Sabina Naber: In der Wahrnehmung der Öffentlichkeit – ein klares Ja. Wir haben hier nicht nur den Leo-Perutz-Preis, sondern auch die exzellent besuchte jährliche, sehr groß angelegte Kriminacht, einen sehr belesenen Bürgermeister (Dtl.: Oberbürgermeister), der sich sogar öffentlich als Krimifan outet, und gut besuchte Lesungen. Generell wird derzeit der Literatur viel Augenmerk geschenkt, so begeistert alljährlich die Aktion „EineStadtEinBuch“, bei dem von Klassikern in einer Neuauflage 100.000 Exemplare verschenkt, immer rund um die Buchmesse in Wien.

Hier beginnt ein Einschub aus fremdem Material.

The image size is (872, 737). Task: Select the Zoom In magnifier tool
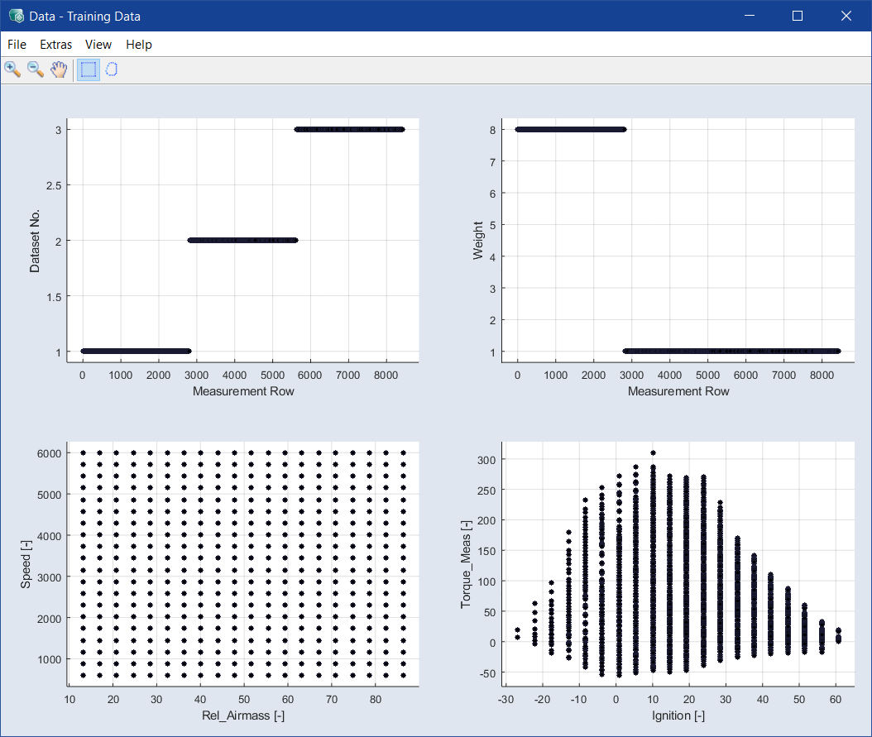[12, 69]
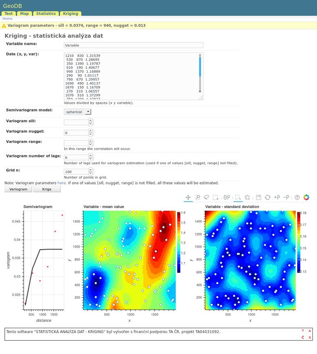Activate the Box Zoom tool
Viewport: 317px width, 354px height.
pyautogui.click(x=197, y=197)
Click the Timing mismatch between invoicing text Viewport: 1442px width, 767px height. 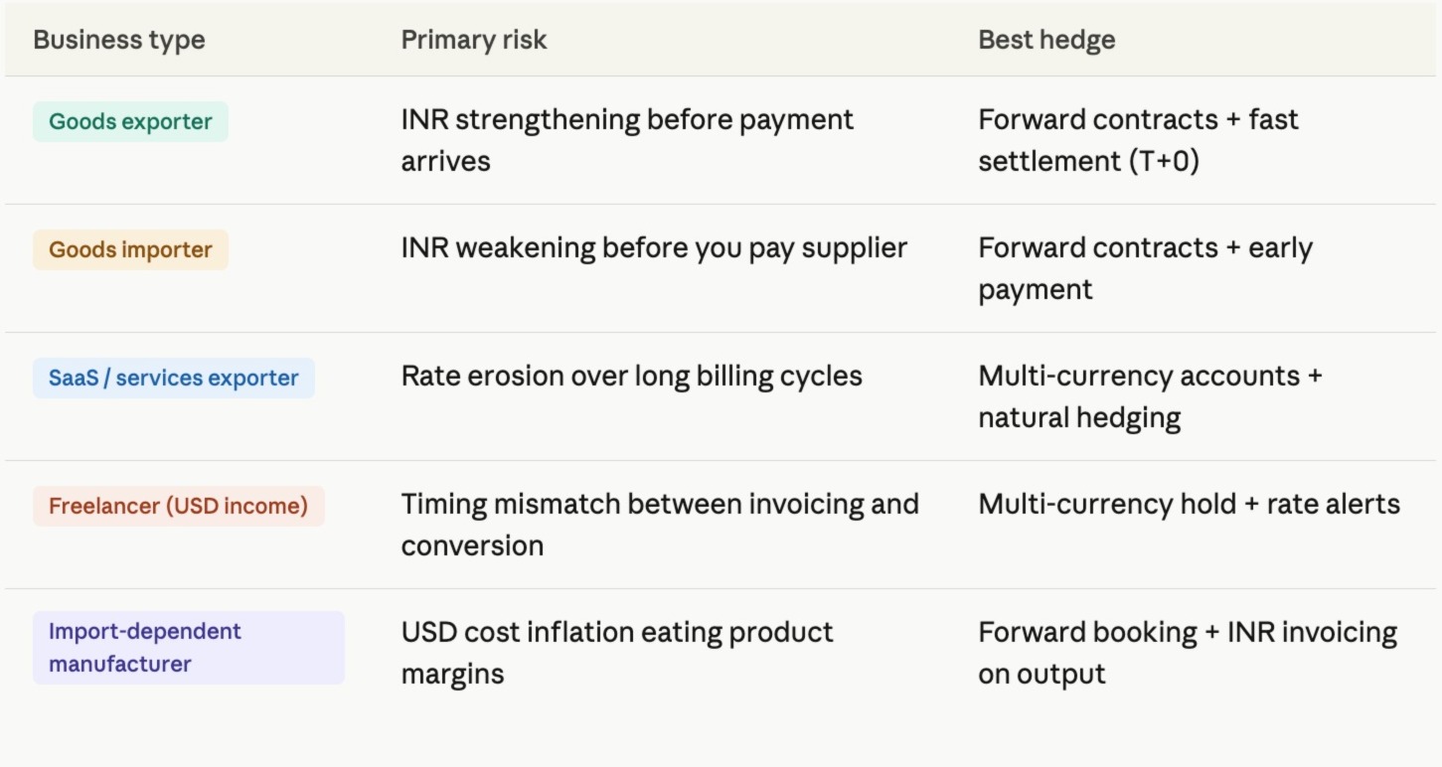(x=660, y=504)
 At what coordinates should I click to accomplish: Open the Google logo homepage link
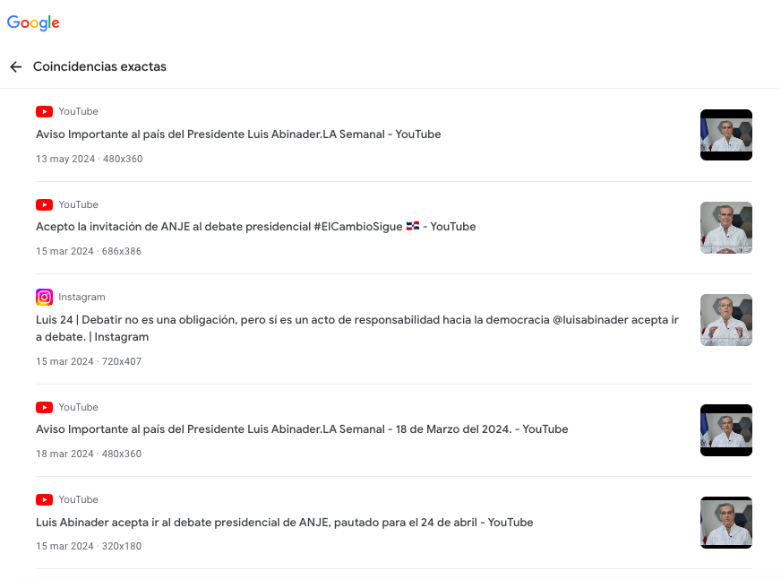click(33, 23)
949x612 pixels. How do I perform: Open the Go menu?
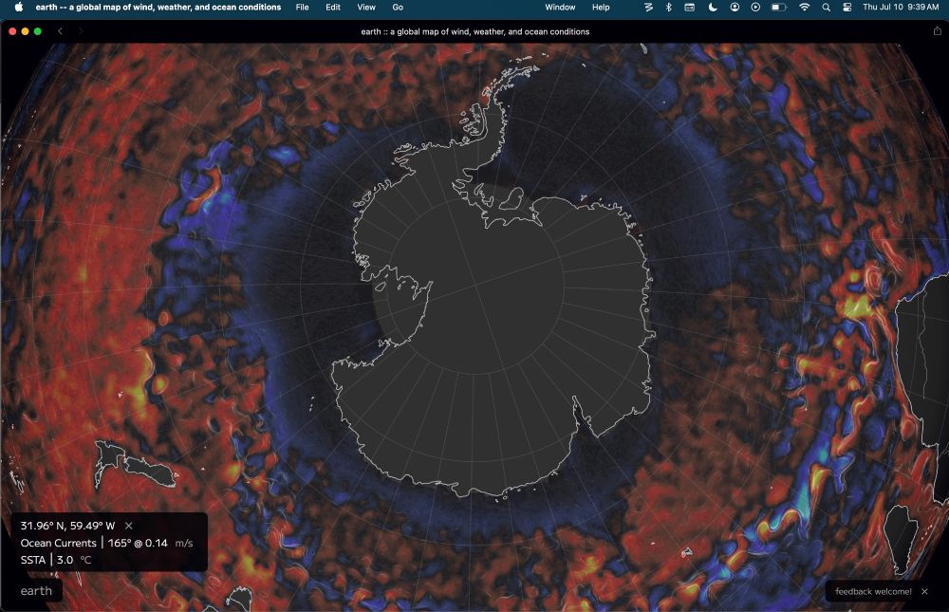396,8

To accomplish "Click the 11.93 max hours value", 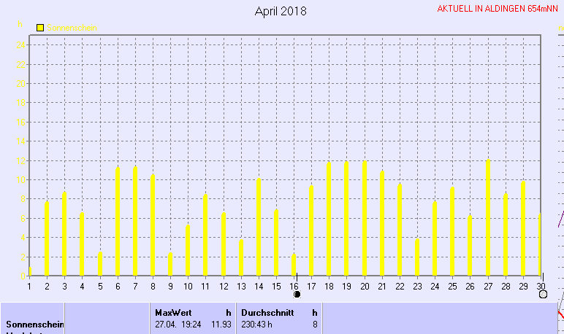I will (x=221, y=324).
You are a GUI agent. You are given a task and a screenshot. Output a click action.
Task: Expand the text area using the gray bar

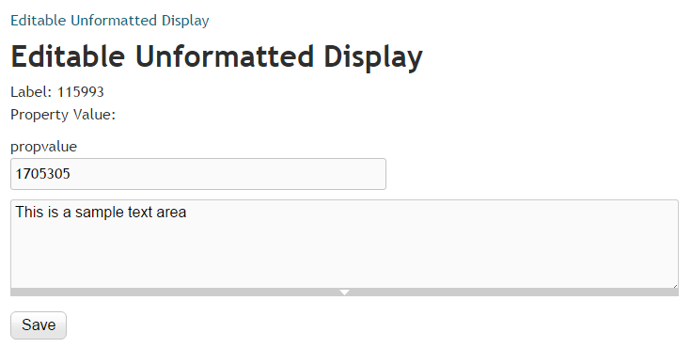345,292
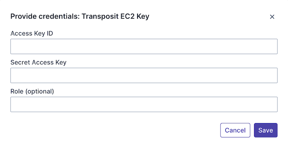288x154 pixels.
Task: Place cursor in the first credentials field
Action: [144, 46]
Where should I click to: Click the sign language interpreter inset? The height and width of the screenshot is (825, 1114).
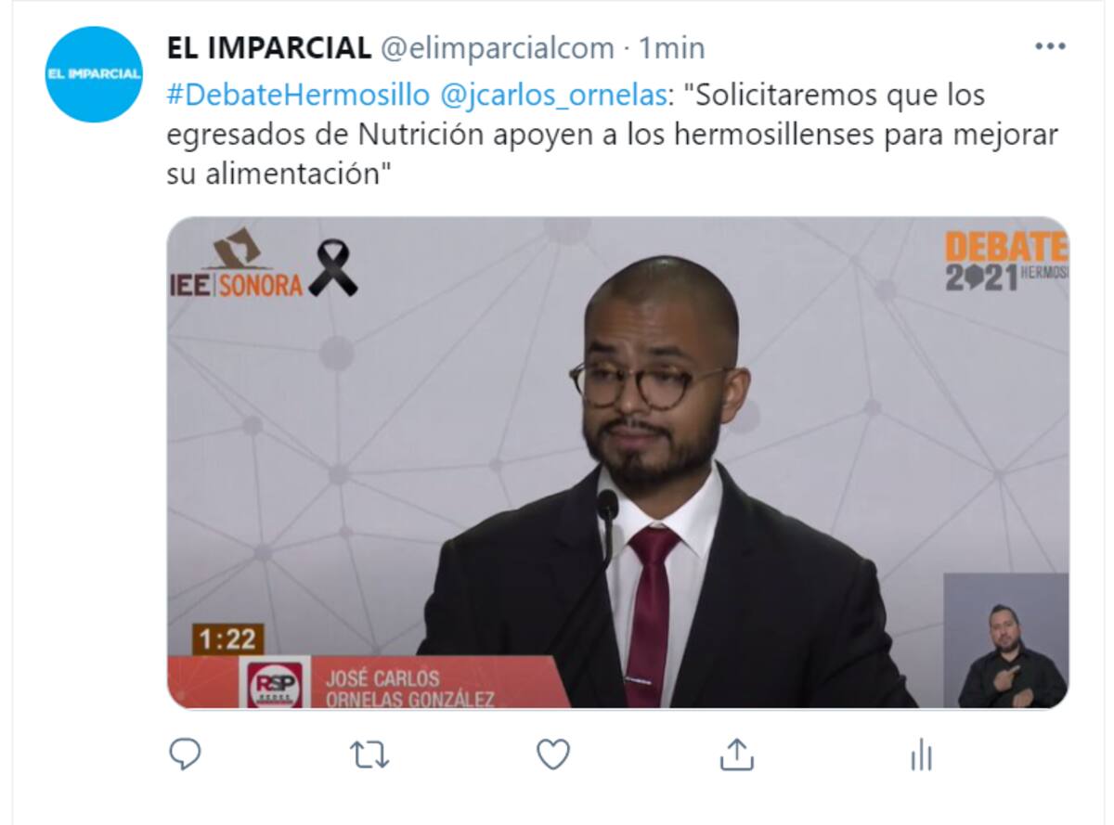[x=1006, y=640]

Und es gibt den „Buchliebling“, bei dem Leser ihr Lieblingsbuch in mehreren Kategorien wählen, dessen Verfasser dann bei einer großen Gala im Rathaus geehrt wird. Dazu kommen noch ein äußerst umtriebiges Literaturhaus und viele andere Veranstaltungen, die ich hier nicht aufzählen kann, sowie Stipendien. Nicht zu vergessen die sehr engagierten Buchhandlungen, derer wir hier viele haben und unter denen sich auch zwei reine Krimibuchhandlungen befinden. Ich hoffe sehr, dass sie sich weiterhin halten, gegen Internetkauf und große Ketten behaupten können – das wäre ihnen und uns und nicht zuletzt den Lesern zu wünschen.

Kriminetz: An welchem Projekt arbeitest du im Moment?

Sabina Naber: Es sind mehrere. An zwei Krimikurzgeschichten und an den Vorbereitungen für meinen nächsten Kriminalroman bei Gmeiner nächstes Jahr. Außerdem recherchiere ich für ein Sachbuch. Und wenn neben meinen Unterrichtsstunden in Schreiben und Sprechen noch Zeit bleibt, schreibe ich an einem Roman, der allerdings kein Krimi, sondern eine Art Epos ist – ein kleiner Genresidestep sozusagen.

Vielen Dank, Sabina Naber, für die Beantwortung der Fragen.